***** DATASET CONTENT

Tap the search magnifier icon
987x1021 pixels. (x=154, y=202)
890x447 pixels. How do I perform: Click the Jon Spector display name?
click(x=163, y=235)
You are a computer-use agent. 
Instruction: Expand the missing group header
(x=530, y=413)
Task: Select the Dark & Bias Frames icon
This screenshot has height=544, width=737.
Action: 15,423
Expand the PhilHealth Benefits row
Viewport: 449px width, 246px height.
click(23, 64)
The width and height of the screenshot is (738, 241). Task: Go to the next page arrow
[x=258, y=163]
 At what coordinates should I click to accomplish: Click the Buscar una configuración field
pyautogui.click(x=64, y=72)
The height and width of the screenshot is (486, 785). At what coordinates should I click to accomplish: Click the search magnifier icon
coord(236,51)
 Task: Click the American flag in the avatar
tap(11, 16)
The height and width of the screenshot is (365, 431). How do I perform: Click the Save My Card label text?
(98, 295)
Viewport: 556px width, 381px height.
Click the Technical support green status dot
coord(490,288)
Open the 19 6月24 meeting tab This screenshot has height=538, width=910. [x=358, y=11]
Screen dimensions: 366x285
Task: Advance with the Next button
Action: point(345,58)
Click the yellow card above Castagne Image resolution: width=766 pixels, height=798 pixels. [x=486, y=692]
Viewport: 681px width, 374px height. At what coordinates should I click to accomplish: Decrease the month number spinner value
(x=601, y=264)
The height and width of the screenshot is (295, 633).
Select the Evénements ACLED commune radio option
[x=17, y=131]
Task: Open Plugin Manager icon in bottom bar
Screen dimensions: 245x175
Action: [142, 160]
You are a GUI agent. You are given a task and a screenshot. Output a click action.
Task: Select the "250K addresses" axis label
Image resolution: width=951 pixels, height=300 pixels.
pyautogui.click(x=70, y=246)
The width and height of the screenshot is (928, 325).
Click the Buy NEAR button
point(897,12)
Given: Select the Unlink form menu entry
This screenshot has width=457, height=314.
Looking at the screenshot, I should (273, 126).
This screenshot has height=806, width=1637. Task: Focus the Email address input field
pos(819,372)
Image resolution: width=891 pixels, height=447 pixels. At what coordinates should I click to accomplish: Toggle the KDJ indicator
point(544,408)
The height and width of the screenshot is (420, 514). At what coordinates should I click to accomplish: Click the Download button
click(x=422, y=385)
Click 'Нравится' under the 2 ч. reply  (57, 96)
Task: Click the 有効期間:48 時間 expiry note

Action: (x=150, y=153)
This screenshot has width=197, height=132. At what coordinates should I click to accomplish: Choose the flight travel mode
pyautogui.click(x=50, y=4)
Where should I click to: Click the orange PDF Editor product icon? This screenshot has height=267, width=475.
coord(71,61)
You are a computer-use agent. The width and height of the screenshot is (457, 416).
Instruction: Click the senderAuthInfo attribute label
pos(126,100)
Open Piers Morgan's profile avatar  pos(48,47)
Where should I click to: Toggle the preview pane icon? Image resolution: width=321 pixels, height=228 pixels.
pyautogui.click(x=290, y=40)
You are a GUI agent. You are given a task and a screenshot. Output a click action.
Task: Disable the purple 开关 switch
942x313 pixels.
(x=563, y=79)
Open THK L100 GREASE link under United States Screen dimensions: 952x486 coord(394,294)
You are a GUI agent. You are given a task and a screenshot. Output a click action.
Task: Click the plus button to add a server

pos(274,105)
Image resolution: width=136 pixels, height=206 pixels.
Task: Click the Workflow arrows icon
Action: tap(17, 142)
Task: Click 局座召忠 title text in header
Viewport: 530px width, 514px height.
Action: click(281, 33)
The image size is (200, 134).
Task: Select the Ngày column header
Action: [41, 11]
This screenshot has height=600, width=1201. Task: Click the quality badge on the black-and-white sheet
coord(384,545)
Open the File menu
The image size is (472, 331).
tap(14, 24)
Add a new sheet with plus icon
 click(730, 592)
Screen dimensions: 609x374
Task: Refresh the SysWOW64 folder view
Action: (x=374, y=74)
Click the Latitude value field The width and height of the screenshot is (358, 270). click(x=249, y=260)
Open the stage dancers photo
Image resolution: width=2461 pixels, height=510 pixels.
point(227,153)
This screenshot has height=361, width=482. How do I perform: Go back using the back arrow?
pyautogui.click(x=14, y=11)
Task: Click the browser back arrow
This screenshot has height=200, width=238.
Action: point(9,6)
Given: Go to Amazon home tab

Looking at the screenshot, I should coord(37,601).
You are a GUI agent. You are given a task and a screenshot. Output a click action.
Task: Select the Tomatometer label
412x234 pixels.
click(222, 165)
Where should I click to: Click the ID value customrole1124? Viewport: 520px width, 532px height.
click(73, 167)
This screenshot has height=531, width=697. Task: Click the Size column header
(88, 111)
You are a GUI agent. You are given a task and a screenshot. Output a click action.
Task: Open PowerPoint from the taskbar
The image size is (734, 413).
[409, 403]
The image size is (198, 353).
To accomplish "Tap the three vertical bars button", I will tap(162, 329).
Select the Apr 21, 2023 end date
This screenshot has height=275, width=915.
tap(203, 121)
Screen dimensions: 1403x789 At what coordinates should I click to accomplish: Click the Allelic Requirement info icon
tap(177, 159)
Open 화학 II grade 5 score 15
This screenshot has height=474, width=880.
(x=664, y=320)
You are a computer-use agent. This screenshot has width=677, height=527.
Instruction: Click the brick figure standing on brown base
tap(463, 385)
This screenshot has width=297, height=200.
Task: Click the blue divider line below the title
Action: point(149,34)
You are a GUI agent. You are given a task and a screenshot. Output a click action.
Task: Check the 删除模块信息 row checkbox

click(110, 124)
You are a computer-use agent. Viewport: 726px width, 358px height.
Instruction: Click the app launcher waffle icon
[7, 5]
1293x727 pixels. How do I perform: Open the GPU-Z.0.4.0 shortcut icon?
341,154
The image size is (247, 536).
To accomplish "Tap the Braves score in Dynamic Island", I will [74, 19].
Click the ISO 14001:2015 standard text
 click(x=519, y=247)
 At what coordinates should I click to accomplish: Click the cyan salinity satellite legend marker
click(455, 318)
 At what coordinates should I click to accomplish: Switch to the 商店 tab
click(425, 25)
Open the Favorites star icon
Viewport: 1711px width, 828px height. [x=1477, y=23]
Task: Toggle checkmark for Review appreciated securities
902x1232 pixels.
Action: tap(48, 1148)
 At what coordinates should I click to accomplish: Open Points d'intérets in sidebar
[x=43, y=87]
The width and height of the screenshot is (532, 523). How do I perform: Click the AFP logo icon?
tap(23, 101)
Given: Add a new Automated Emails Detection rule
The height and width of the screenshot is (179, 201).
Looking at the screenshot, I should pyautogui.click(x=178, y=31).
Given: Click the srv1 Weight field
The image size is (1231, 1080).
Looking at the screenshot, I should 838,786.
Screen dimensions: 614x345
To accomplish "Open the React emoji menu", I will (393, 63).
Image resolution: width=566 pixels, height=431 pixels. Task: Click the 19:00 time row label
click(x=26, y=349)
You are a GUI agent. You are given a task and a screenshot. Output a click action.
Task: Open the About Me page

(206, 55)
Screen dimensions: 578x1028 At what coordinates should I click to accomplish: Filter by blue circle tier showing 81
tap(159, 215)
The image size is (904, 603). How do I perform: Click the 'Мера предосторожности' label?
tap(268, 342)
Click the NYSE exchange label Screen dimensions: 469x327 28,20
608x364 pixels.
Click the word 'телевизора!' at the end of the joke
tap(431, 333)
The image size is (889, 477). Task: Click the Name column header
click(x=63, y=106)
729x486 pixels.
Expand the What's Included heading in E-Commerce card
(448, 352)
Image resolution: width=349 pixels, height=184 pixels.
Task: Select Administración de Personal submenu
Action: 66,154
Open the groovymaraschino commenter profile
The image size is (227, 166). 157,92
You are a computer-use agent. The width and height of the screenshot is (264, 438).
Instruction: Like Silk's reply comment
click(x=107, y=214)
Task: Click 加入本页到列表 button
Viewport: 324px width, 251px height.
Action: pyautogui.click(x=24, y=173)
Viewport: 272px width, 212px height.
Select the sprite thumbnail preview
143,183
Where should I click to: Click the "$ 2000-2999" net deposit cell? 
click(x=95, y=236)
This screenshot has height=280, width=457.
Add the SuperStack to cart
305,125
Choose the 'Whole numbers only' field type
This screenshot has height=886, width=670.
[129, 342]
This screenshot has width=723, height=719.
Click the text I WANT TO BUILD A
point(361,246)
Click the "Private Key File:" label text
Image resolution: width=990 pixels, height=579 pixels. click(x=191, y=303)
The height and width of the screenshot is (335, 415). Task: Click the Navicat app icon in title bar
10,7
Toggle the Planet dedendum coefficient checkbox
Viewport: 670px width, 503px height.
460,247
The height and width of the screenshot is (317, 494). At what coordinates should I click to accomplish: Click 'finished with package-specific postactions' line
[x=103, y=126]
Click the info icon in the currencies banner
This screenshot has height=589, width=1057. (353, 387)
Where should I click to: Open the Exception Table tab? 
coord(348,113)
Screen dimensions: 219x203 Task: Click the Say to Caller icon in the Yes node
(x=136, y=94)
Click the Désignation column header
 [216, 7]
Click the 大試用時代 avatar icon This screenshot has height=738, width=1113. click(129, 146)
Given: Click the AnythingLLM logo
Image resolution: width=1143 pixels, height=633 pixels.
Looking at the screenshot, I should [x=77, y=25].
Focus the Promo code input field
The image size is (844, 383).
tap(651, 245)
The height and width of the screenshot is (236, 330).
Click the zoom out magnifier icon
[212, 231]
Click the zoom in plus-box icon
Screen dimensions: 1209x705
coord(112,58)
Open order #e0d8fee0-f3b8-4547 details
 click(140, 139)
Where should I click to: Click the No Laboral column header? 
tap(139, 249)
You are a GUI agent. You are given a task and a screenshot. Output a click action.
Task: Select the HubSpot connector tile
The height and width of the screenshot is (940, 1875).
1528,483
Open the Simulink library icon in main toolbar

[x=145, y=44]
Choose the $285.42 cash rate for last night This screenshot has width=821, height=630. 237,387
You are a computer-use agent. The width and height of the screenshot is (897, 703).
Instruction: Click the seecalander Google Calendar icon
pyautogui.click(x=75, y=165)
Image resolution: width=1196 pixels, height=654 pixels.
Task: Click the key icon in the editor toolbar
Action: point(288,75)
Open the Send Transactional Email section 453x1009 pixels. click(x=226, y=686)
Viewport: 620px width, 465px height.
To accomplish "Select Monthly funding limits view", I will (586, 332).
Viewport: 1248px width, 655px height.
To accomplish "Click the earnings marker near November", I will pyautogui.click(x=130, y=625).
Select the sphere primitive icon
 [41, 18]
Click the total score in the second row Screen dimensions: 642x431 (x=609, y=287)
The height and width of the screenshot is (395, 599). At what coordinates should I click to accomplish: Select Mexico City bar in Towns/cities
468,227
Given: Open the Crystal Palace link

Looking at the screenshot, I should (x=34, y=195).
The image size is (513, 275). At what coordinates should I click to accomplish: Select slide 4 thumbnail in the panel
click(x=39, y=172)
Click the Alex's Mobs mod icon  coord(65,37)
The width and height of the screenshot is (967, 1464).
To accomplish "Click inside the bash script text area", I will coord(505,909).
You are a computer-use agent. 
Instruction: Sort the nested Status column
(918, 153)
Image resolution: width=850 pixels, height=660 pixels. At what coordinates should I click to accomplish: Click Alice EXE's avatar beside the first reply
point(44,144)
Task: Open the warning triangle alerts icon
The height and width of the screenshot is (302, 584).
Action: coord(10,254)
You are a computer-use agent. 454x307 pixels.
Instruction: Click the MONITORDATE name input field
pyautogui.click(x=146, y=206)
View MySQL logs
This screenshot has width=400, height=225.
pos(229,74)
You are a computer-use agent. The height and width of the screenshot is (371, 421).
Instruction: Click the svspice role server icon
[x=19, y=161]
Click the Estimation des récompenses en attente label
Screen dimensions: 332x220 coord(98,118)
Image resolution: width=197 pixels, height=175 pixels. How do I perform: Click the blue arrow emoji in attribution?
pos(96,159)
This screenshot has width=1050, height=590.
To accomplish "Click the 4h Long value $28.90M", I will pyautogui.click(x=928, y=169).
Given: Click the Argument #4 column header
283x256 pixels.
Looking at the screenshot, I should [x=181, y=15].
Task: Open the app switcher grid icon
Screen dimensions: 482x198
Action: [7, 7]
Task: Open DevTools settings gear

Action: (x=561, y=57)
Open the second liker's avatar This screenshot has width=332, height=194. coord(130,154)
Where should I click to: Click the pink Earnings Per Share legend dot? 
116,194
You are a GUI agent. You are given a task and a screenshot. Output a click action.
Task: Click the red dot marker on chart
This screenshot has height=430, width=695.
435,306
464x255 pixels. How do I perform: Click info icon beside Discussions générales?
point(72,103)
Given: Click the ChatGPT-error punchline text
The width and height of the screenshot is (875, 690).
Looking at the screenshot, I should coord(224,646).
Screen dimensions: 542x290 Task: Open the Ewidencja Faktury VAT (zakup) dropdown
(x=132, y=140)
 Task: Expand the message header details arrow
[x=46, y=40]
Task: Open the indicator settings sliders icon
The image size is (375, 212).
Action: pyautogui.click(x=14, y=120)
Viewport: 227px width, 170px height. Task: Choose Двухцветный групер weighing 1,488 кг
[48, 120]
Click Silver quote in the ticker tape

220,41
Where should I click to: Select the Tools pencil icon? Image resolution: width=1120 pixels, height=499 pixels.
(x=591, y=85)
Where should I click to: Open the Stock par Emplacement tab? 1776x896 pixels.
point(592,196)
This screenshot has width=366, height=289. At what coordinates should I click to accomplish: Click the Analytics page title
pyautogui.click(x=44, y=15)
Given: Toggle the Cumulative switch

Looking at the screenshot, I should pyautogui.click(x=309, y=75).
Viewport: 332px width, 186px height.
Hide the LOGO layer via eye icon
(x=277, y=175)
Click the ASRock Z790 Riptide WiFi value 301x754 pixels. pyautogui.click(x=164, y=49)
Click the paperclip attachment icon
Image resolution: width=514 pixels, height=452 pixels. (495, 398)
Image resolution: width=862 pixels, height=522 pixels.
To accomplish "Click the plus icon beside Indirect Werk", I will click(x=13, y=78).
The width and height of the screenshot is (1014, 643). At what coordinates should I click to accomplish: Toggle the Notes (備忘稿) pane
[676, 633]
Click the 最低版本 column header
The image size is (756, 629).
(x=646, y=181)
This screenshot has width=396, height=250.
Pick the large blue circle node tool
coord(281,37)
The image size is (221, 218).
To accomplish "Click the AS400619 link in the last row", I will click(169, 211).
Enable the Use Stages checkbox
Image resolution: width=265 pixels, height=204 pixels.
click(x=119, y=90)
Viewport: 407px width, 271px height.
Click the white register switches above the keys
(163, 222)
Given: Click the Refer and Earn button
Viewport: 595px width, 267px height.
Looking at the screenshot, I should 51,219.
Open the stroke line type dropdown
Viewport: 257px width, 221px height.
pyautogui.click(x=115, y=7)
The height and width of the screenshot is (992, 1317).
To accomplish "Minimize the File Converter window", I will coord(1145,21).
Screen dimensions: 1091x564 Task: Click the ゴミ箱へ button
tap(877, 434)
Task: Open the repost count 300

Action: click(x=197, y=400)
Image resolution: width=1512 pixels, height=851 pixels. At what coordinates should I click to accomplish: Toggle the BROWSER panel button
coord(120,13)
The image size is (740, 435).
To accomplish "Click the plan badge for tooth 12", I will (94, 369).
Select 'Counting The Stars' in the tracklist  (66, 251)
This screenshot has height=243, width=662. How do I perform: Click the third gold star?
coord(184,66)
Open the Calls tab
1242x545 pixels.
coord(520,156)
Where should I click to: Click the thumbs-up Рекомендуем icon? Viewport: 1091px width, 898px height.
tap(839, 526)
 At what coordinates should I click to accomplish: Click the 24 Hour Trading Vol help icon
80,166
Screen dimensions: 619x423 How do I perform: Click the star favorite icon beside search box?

**********

- [TRY IT]:
Look through the data above. Find each line with the string "second" and copy it.

- [ANSWER]:
Click the total score in the second row Screen dimensions: 642x431 (x=609, y=287)
Open the second liker's avatar This screenshot has width=332, height=194. coord(130,154)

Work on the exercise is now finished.